Rick Morrissey is acting like a tough guy and ripping Corey Patterson. He didn’t have the sac to do this three months ago. I actually sympathize with Corey here. If the Cubs have no idea of how he should change his game to get better, going to play in the winter league isn’t going to help. It’s not that he needs to play more baseball, he needs to get a clue. If Morrissey can spout crap like:

He said he wants to get with people he trusts before making a decision. That seems to imply he doesn’t trust manager Dusty Baker and Hendry, the general manager. And why would he? The organization stood by him for only five years while he resisted its help.

Then Corey ought to be able to point out to Rick that he agreed to go to Iowa to relearn how to hit, and the Cubs brought him back before he learned a damn thing because they needed him to play center for a team that was already so far out of playoff contention that they’d need a compass and a map to find it.

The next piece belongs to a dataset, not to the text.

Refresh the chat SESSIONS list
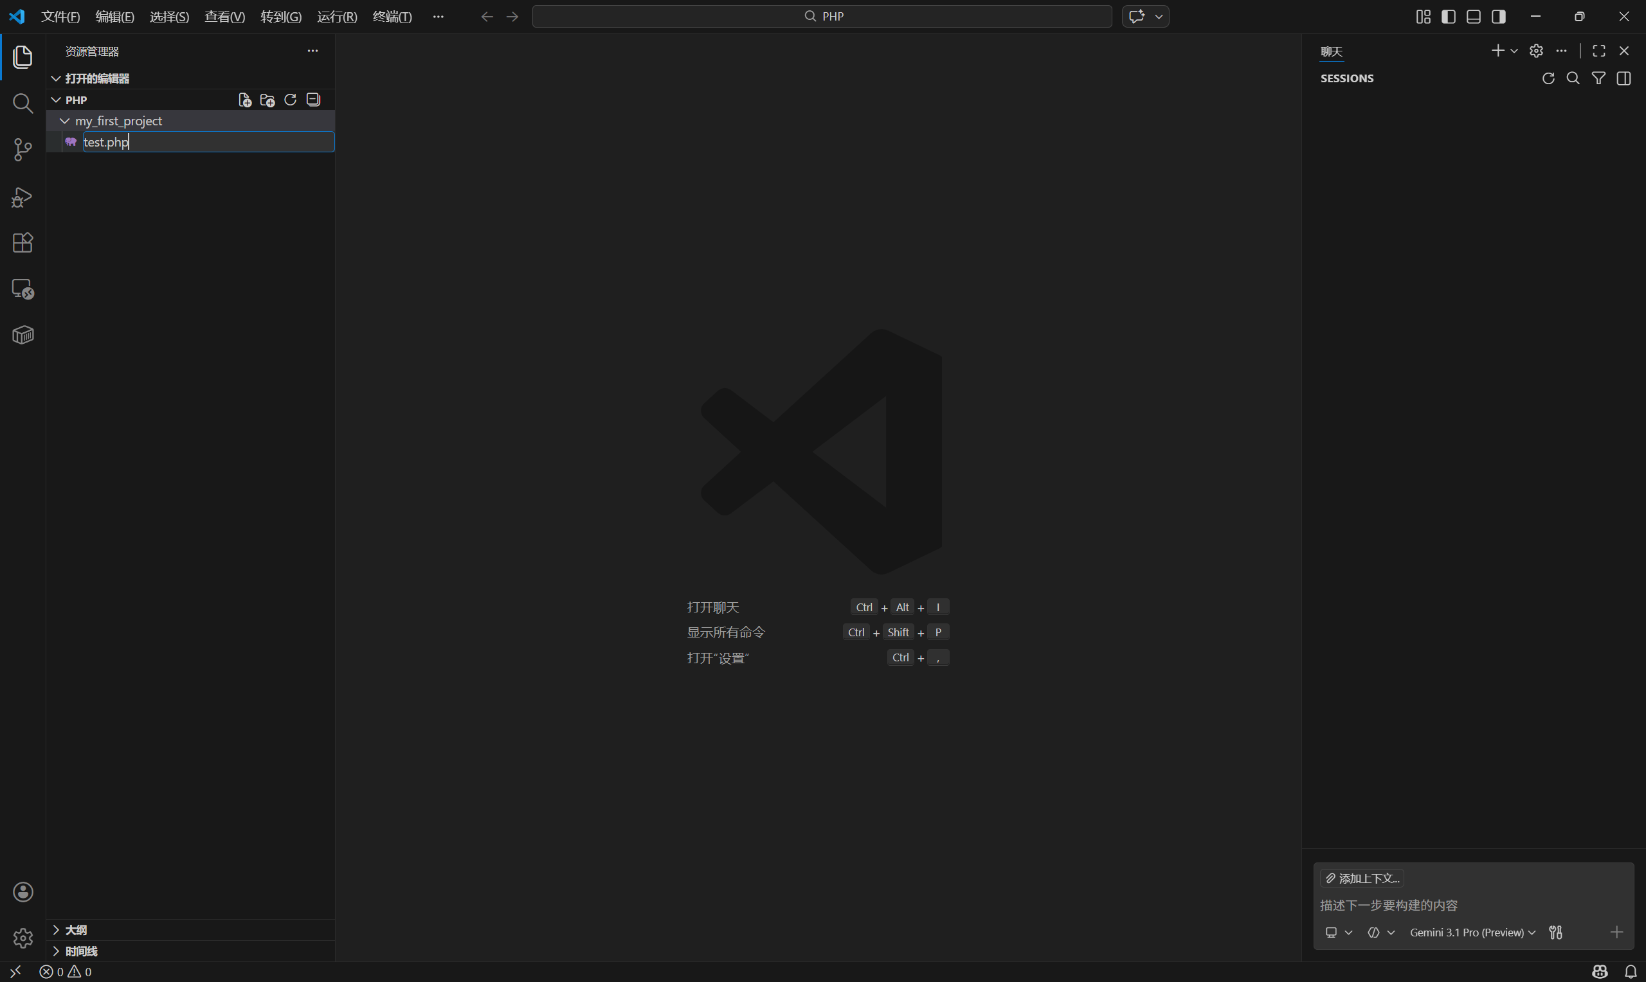This screenshot has height=982, width=1646. point(1548,79)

If I’m Corey, I tell the Cubs to cram it and hope they release me or trade me to an organization with a clue.

Funny how you have to read SI.com to see that ESPN has fired Trev Alberts. Trev apparently threw a hissy fit about being relegated to the kids’ table on ESPN’s overblown college football coverage and didn’t show up for work on Sunday. It’s too bad, because unlike the cartoonish Mel Brooks-look-a-like Lee Corso, Trev actually had opinions and didn’t rely on spouting cliches and wearing mascot heads.

From career suicide to just plain suicide, you also have to go to SI.com to find out that former ESPN sideline reporter (and Northwestern grad) Adrian Karsten killed himself after being sentenced to prison on tax evasion charges. But what I found more surprising was that Karsten made $363,000 over a three year span doing college football sideline reporting. It only makes me want to beat Jack Arute senseless with a cheerleader’s megaphone all the more.

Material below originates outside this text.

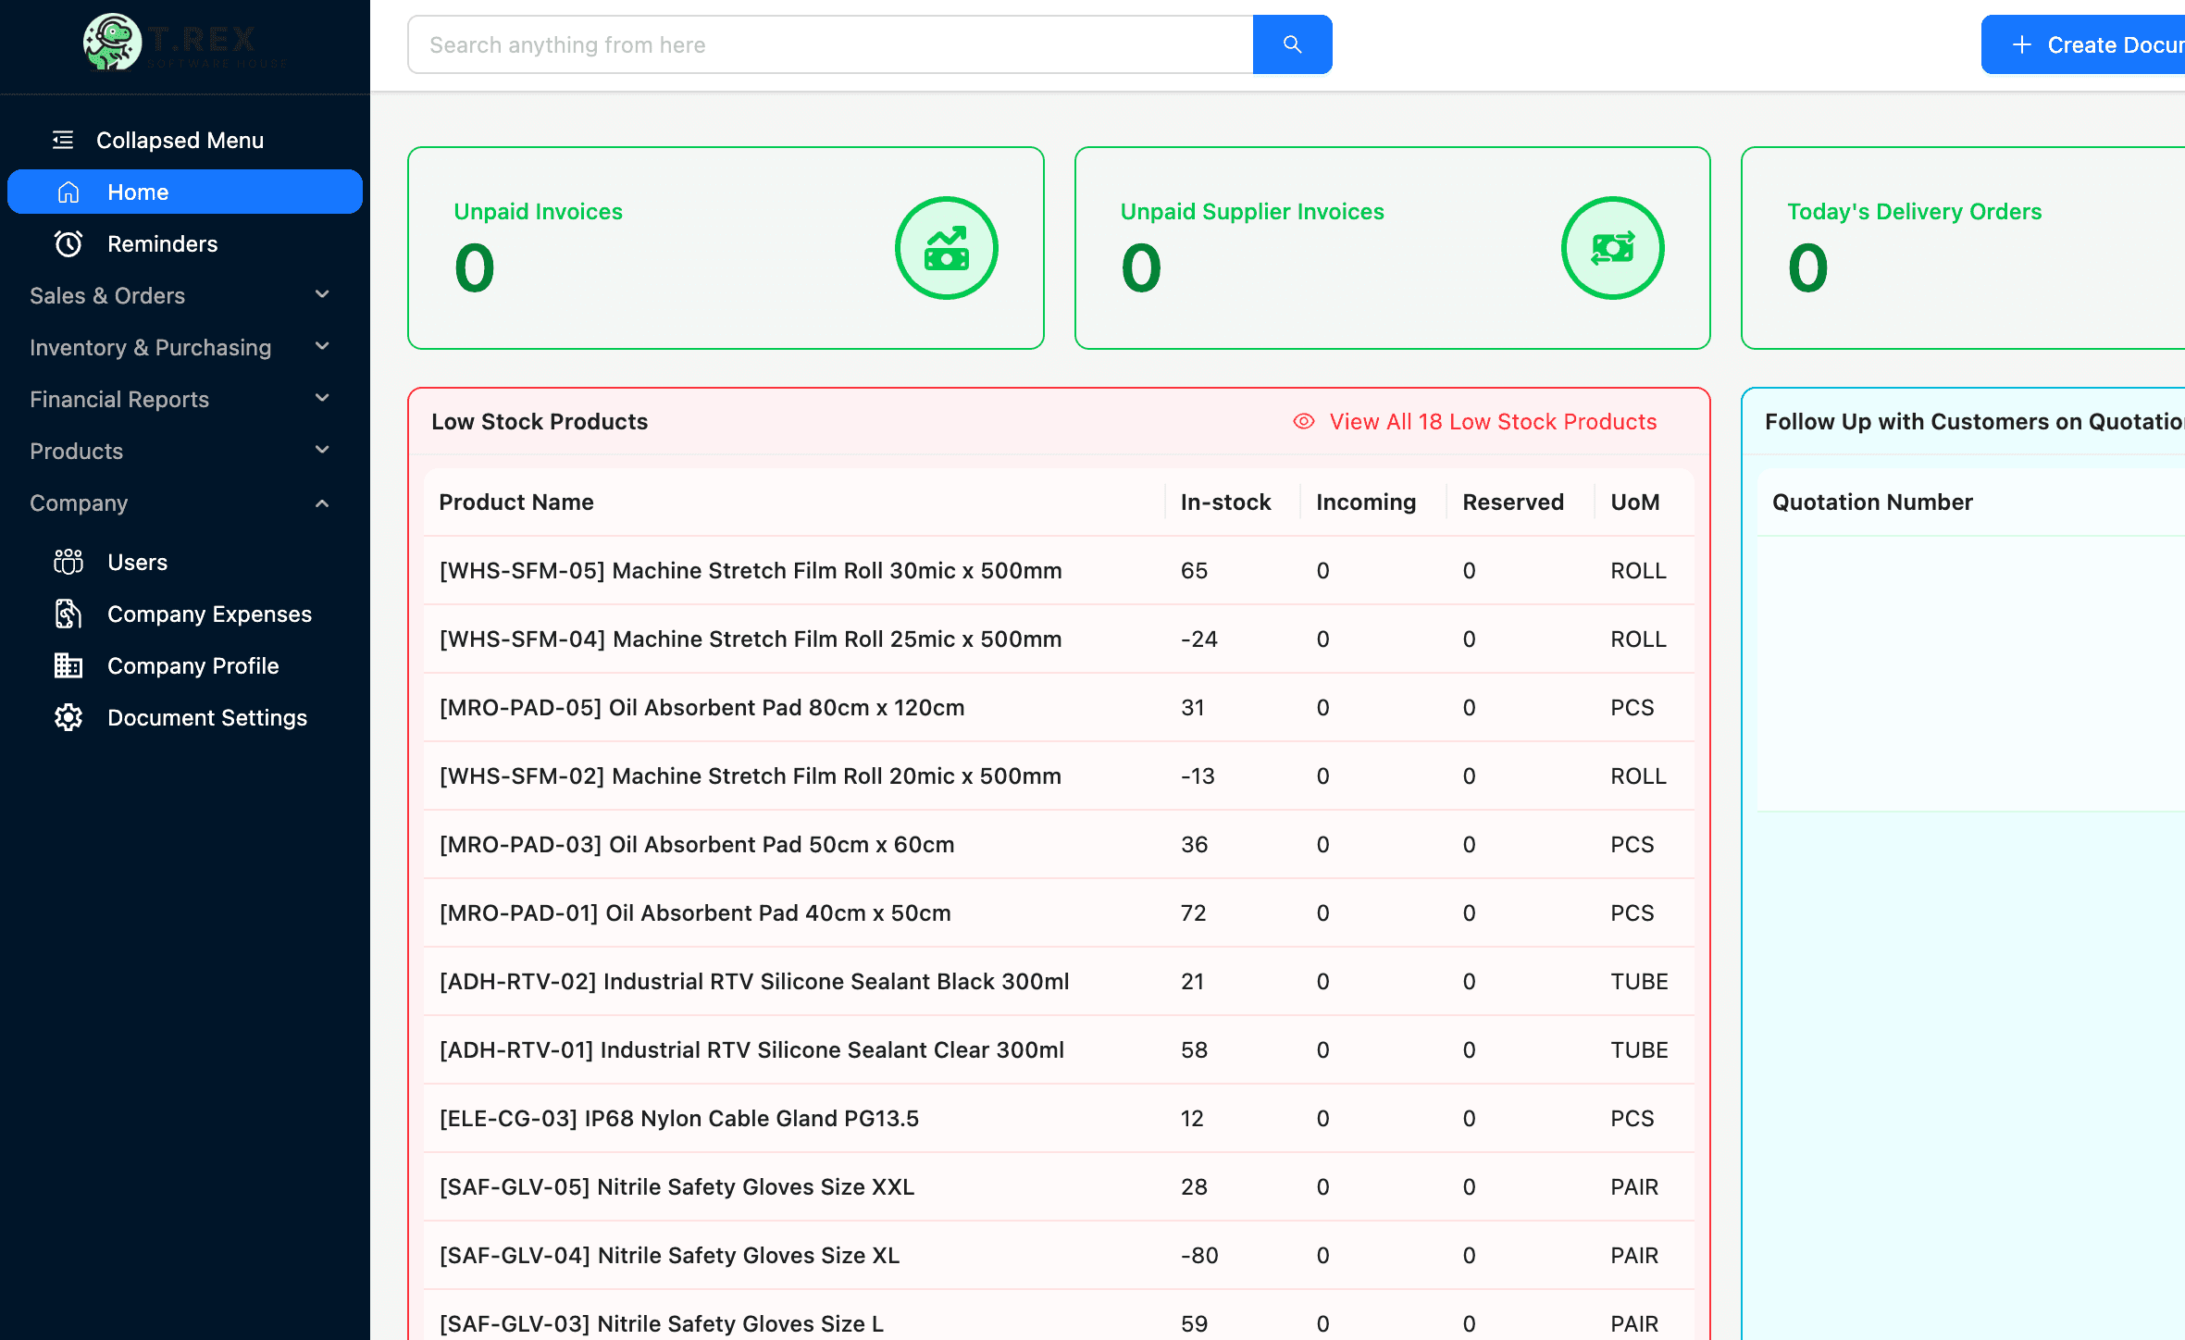Click the Unpaid Invoices chart icon
Screen dimensions: 2185x1340
point(946,247)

Stewy says that FSU-Miami was almost unwatchable on Monday night. He’s right, but mostly because Brent Musberger and Gary Danielson were doing the broadcast. When you yearn for Bob Davie and Ron Franklin, you know things have gotten bad. Brent used to be obnoxious, but good, now he’s just obnoxious and surprisingly senile. He makes Keith Jackson seem positively lucid now.

The Pirates finally removed the feeding tube on Lloyd McClendon’s managerial career and now Jim Leyland wants the job? What is he–a sadist?

Jayson Stark with those always popular, funny baseball injuries. No where does he mention Henry Cotto breaking his eardrum with a q-tip in the dugout, Ricky Gutierrez pulling a hamstring, falling down and separating his shoulder (my all-time favorite), Shawon Dunston missing a season after slipping a disc getting a car seat out of the trunk of his car, or Mark Grace missing a game after straining his groin on 245 pounds of slumpbusting glory.

America’s finest news source reports that this year’s Little League World Series was marred by the cutest little allegations of steroid use.